The proportion of eyes requiring glaucoma medications significantly decreased from 96.4 percent before phacotrabeculectomy to 49.6 percent at the last postoperative follow-up (p=0.005). The mean number of topical glaucoma medications required also decreased from 1.9 before the combined procedure to 1 postoperatively (p<0.001).

Overall, 5.5 percent of the treated eyes required additional glaucoma surgeries, with surgeries for bleb-related complications reported in 3.3 percent and additional IOP-lowering surgeries in 2.3 percent of the eyes. The mean duration between phacotrabeculectomy and the additional IOP-lowering surgery was 6.2 years.

Factors contributing to success rates

In the case series, antimetabolites were routinely used during surgery, with a particular preference for mitomycin C (96.2 percent vs 5-fluorouracil for the rest). “Although postoperative anterior chamber inflammation is prolonged following phacotrabeculectomy, good bleb survival can be achieved with the routine use of intraoperative mitomycin C in our population,” the authors pointed out, contrasting this with the long-term findings of the Singapore 5-Fluorouracil Study. [Ophthalmology 2013;120:1127-1134]

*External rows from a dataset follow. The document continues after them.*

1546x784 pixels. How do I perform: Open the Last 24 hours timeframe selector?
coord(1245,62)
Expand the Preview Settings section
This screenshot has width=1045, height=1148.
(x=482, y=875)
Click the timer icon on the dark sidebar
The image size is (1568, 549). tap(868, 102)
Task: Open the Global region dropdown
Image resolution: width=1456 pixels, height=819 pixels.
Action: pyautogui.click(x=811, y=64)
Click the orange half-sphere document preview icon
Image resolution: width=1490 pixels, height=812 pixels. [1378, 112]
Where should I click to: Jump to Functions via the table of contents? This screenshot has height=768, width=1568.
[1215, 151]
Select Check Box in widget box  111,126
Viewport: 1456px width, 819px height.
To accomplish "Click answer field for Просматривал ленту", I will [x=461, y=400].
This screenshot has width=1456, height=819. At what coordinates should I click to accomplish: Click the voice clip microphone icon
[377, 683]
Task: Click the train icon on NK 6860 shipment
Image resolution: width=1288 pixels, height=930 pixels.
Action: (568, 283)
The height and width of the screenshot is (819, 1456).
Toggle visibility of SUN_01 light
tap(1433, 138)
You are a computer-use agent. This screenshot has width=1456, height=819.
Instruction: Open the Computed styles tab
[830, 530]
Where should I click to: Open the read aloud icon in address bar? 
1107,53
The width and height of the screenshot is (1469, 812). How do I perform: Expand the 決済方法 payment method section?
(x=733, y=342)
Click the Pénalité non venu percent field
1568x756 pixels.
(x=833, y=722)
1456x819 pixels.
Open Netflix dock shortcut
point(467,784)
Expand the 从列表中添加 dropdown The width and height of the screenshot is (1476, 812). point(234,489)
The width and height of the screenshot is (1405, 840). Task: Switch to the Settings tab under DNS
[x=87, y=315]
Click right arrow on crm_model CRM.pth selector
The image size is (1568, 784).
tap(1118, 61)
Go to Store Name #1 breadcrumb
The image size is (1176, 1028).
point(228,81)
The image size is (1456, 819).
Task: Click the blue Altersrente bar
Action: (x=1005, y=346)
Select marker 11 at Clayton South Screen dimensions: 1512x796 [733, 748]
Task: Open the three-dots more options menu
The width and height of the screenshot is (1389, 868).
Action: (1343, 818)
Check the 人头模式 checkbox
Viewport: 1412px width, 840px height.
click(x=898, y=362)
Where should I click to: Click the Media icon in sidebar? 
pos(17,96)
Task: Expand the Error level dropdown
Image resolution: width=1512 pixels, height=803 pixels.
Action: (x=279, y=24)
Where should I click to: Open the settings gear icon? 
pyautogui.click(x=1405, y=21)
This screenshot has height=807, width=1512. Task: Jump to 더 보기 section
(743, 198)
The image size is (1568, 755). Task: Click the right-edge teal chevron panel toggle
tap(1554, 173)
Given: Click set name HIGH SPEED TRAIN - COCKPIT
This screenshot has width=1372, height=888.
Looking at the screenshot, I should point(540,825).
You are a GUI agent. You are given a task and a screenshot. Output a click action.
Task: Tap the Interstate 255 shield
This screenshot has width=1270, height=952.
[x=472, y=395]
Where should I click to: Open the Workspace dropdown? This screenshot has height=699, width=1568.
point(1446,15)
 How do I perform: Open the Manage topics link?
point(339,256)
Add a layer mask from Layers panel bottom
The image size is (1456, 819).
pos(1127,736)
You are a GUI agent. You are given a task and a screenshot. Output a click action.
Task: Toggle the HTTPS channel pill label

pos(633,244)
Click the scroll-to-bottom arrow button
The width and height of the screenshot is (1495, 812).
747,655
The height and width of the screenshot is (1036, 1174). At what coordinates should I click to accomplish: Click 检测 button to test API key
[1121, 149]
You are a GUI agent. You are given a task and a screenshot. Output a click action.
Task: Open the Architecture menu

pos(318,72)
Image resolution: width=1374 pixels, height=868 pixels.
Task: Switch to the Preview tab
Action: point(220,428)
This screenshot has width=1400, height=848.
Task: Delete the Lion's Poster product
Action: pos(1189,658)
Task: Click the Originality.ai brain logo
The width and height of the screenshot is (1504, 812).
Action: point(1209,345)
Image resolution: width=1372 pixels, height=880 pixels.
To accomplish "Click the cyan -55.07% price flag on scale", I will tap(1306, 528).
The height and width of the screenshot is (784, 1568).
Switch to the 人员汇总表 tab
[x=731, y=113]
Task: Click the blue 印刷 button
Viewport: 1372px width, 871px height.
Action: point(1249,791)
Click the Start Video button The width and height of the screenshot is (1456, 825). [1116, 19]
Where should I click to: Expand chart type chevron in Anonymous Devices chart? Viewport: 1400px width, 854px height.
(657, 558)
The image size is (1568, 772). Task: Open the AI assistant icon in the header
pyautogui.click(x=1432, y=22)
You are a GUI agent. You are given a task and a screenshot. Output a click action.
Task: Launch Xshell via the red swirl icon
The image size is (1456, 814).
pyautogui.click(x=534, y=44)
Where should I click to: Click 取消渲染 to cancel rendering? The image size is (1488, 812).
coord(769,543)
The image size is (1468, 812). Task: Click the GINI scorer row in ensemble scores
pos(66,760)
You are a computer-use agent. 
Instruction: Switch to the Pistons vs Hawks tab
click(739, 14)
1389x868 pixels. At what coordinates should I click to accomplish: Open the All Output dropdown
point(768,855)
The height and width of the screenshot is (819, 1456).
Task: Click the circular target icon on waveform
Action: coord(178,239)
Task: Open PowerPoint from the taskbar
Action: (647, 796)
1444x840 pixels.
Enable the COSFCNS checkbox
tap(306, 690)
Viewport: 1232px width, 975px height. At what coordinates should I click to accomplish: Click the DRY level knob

“Also, the prevalence of PACG in our population (33.9 percent) is higher than that in Caucasian populations, and lens removal can contribute to the increased rate of successful outcomes in PACG,” said Chew and colleagues, who also cited the use of releasable sutures and early adjunctive ibuprofen as changes in surgical techniques that can further improve outcomes following phacotrabeculectomy.